Your objective: What lines in the data below mention the string "price"? Copy them out.

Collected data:

[Start of Attachment]

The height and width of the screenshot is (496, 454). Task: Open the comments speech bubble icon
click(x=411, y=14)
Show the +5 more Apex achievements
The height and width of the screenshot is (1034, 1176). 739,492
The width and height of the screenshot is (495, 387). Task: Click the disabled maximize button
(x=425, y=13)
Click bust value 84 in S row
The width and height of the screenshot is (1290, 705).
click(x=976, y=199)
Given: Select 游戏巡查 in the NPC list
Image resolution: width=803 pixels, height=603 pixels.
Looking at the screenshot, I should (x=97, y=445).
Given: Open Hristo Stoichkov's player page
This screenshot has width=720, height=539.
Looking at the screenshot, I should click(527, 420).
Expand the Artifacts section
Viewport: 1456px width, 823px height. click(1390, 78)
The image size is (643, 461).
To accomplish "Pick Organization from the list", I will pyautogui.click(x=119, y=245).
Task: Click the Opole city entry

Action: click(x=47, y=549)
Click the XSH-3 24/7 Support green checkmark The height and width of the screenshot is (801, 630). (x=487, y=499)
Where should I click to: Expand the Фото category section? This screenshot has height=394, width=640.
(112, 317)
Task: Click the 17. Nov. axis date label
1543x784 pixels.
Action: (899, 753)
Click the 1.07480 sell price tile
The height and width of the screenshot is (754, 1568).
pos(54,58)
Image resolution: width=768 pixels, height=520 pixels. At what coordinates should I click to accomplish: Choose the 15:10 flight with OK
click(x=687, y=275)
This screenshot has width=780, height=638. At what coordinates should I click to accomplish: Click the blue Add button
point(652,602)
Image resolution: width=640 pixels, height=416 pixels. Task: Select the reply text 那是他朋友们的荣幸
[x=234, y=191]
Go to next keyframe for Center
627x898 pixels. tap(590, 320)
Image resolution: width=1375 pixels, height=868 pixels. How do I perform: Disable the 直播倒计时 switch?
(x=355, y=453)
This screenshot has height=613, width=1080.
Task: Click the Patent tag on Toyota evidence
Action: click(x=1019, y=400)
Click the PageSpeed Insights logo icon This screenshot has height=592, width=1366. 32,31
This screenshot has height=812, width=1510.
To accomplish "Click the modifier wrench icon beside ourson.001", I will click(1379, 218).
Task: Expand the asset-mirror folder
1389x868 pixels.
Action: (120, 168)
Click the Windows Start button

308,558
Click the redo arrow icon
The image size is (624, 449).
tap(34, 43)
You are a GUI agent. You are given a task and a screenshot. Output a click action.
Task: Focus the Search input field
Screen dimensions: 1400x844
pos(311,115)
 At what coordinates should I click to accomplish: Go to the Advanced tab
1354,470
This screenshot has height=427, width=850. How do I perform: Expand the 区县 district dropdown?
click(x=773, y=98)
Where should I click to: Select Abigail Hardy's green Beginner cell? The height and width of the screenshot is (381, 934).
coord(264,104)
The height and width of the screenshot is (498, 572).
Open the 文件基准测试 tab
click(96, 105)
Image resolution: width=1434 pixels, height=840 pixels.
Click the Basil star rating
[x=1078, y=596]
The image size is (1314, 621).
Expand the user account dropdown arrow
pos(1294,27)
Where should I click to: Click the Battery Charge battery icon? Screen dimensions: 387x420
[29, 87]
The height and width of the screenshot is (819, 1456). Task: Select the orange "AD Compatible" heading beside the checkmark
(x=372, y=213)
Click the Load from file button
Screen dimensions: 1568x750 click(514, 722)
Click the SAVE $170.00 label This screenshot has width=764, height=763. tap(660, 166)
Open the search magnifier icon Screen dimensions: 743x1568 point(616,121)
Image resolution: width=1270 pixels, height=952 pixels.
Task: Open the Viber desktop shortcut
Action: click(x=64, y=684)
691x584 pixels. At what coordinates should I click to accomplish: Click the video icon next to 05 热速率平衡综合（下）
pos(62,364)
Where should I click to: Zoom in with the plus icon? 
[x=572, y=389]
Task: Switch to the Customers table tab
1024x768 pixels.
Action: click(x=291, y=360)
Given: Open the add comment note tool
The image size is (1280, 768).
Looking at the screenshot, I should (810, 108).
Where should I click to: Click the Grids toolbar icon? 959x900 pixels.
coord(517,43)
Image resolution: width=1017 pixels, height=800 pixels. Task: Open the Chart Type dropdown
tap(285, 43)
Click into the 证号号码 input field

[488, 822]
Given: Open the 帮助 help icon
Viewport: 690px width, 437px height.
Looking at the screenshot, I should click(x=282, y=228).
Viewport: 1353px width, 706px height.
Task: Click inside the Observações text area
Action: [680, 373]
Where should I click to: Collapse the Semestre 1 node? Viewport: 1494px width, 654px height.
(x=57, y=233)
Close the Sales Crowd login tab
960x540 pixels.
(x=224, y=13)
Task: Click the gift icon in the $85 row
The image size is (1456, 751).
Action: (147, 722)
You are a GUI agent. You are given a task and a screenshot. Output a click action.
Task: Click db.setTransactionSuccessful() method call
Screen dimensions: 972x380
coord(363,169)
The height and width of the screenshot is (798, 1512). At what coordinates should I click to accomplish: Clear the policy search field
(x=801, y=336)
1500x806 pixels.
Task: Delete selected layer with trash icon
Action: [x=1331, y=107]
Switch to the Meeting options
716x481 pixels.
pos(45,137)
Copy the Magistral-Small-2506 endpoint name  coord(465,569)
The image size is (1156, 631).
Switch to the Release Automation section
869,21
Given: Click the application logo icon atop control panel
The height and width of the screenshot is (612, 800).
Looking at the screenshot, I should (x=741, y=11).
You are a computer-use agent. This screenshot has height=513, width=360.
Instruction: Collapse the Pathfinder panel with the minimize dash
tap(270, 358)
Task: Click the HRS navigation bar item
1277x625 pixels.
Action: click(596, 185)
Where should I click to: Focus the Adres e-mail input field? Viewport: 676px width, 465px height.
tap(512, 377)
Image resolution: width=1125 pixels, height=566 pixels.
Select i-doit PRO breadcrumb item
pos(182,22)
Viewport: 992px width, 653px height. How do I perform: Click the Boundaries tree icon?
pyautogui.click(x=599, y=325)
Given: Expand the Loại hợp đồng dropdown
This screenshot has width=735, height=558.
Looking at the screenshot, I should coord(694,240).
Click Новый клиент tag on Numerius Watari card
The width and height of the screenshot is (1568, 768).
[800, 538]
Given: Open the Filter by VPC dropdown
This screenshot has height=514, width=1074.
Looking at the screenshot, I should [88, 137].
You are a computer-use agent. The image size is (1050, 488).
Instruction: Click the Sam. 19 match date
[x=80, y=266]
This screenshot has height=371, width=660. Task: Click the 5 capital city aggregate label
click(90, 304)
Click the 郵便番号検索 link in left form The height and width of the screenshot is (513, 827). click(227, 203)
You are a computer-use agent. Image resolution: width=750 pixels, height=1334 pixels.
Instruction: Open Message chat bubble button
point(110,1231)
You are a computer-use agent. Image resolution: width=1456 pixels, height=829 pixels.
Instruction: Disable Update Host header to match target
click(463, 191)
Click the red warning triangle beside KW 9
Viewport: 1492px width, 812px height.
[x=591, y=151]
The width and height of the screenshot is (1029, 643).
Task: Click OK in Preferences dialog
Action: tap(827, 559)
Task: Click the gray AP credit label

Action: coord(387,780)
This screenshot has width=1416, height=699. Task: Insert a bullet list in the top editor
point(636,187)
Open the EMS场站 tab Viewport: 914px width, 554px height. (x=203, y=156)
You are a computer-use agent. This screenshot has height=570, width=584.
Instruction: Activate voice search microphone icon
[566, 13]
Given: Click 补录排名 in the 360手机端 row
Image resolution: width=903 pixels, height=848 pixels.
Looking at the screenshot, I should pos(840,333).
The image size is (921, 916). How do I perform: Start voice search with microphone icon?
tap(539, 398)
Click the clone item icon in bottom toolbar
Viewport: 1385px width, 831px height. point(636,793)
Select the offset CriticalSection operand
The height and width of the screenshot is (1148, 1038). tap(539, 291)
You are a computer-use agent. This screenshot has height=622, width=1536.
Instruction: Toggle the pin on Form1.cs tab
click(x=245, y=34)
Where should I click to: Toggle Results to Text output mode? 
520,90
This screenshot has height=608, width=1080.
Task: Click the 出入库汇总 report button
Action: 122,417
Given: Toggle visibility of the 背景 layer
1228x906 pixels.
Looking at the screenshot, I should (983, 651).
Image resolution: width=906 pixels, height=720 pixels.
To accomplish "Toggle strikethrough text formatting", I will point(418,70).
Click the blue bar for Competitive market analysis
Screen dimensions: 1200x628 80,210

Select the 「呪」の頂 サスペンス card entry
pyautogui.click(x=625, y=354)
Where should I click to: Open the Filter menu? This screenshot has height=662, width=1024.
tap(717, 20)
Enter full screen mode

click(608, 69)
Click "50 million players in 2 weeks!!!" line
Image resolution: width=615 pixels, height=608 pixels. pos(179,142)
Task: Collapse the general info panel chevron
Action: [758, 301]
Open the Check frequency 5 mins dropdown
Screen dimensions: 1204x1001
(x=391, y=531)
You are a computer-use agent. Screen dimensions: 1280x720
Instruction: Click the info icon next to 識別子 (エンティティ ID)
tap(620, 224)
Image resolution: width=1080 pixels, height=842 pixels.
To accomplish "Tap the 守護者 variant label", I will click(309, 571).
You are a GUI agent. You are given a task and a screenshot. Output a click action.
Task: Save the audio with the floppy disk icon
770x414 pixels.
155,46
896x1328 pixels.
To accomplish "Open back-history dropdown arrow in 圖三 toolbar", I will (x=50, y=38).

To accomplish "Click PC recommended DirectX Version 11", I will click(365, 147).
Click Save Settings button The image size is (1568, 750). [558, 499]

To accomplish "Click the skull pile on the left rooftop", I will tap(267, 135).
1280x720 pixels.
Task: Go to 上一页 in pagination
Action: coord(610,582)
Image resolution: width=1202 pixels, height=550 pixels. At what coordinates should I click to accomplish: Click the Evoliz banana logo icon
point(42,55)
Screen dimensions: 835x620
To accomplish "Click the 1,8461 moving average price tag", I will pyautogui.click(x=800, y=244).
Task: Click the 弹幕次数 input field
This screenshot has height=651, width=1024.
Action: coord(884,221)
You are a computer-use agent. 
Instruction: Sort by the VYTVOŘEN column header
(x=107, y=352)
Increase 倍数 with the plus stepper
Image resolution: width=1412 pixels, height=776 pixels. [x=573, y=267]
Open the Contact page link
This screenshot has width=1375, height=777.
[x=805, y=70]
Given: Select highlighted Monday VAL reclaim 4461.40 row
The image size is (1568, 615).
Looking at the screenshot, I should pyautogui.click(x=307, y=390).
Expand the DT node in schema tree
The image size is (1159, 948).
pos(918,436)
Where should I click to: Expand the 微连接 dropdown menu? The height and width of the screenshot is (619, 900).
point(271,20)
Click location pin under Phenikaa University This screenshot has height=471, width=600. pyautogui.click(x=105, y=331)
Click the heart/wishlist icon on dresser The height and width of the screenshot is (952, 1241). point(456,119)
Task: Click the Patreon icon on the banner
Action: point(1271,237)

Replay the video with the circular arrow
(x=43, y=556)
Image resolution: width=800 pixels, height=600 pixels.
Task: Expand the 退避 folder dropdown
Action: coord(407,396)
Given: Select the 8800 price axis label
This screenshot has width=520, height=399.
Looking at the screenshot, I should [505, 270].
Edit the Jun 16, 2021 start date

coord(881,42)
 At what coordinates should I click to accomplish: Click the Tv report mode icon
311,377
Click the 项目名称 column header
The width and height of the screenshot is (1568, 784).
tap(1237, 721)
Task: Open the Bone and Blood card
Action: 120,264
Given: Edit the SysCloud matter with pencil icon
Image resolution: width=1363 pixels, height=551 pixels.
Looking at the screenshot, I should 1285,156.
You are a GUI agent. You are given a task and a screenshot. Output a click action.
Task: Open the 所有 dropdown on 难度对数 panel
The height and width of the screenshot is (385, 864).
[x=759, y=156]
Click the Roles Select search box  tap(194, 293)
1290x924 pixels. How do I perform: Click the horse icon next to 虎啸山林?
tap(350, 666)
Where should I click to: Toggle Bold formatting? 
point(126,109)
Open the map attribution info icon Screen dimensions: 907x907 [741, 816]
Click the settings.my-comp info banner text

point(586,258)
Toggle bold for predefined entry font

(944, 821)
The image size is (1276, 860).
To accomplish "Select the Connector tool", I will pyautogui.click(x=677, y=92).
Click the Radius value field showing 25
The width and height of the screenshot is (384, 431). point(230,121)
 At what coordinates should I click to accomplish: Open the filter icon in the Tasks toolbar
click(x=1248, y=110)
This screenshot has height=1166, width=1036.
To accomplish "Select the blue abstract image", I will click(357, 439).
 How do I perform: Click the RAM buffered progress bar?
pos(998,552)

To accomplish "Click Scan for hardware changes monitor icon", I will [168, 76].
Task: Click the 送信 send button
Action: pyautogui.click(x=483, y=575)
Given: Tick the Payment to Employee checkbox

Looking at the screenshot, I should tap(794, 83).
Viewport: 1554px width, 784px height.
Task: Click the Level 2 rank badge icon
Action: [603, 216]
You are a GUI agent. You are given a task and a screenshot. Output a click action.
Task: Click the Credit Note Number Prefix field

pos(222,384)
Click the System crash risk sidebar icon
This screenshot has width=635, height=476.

[End of Attachment]

Solution to this exercise:
Click the 1.07480 sell price tile
To accomplish "Click the 1,8461 moving average price tag", I will pyautogui.click(x=800, y=244).
Given: Select the 8800 price axis label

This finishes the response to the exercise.